Children should be educated about the deadly consequences of tobacco use as early as primary school age.
Dr Bodi Saicharan, a specialist in respiratory medicine at Abu Dhabi’s Burjeel Hospital, said reducing the number of smokers in the next generation lay in educating today’s children when they were at an impressionable age.
"Hit it hard at an early stage," he said. "At the age of eight or nine, teach them and let them know that smoking kills. There need to be a lot of educational programmes."
His warning comes as a World Health Organisation report addressed tobacco use among youths between the ages of 13 and 15. It found that in the UAE, 16.5 per cent of boys and 8.4 per cent of girls in this age group admitted to using tobacco, whether that be cigarettes, cigars, shisha or medwakh pipes. In the UK, 10.5 per cent of males between the ages of 13 and 15 use tobacco; in the US 14.1 per cent of boys smoke; and 2.1 per cent of boys in Canada smoke tobacco.
The report also looked at tobacco control measures in the 194 WHO member states.
"We have to work on awareness to ensure that teenagers are not able to buy cigarettes," said Dr Mohanad Diab, a consultant in medical oncology at Abu Dhabi’s NMC Hospital.
Strict measures preventing minors getting their hands on tobacco will curb smoking rates among adolescents, he said.
It’s not just youths that are the issue.
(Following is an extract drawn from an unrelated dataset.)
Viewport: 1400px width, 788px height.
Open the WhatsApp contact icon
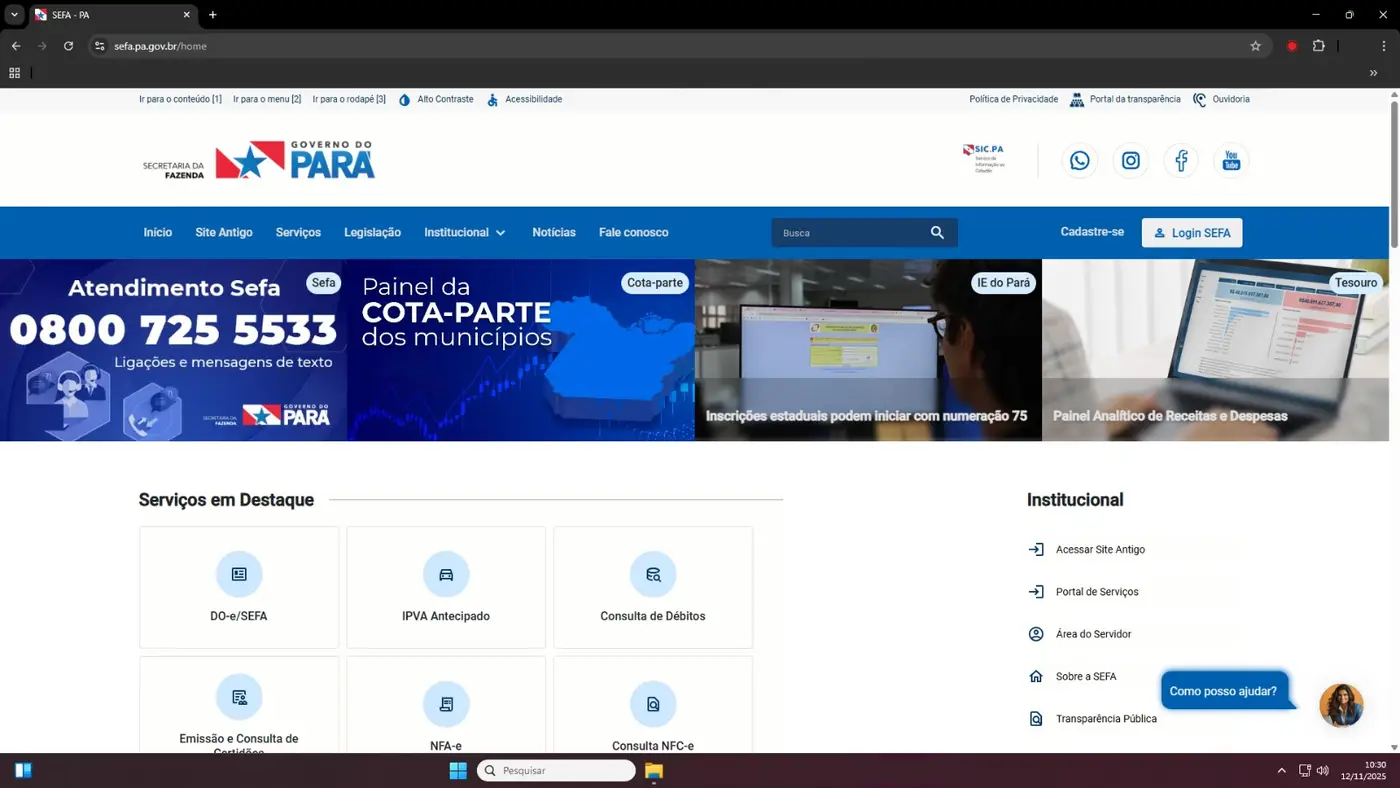1079,161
More than a quarter – 28.1 per cent – of the adult male population and 2.4 per cent of the adult female population in the UAE are smokers.
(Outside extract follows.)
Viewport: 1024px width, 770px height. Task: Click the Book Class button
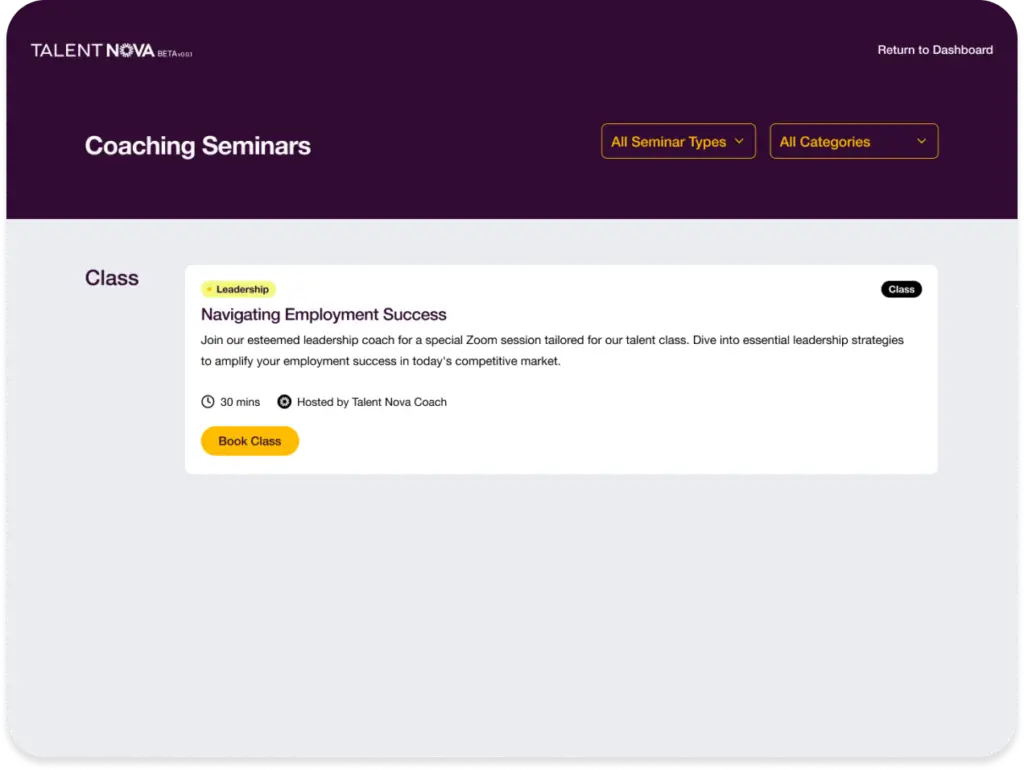click(x=249, y=441)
The UAE has been applauded by the WHO for the efforts it has carried out in combating smoking.
In 2008 the UAE introduced measures such as cessation clinics and anti-tobacco campaigns and last year it enforced a blanket ban on tobacco advertising, promotions and sponsorship.
The UAE was also named among the 25 highest-achieving countries last year for the treatment it offers to curb tobacco dependence. The report noted the UAE had a national toll-free service to help smokers stub out the habit and that costs for nicotine-replacement therapy and cessation services were all or partly covered in the Emirates.
Yet more work needs to be done, said Dr Ala Alwan, the WHO regional director for the eastern Mediterranean.
"The UAE has taken major steps in the measure of banning [the] advertising, promotion and sponsorship of all tobacco products and it is ranked among the top countries in this policy in addition to being one of the top countries in the area of offering help to smokers to quit," he said.
"However, more efforts are needed in other areas, such as implementing high taxes on all tobacco products in the UAE."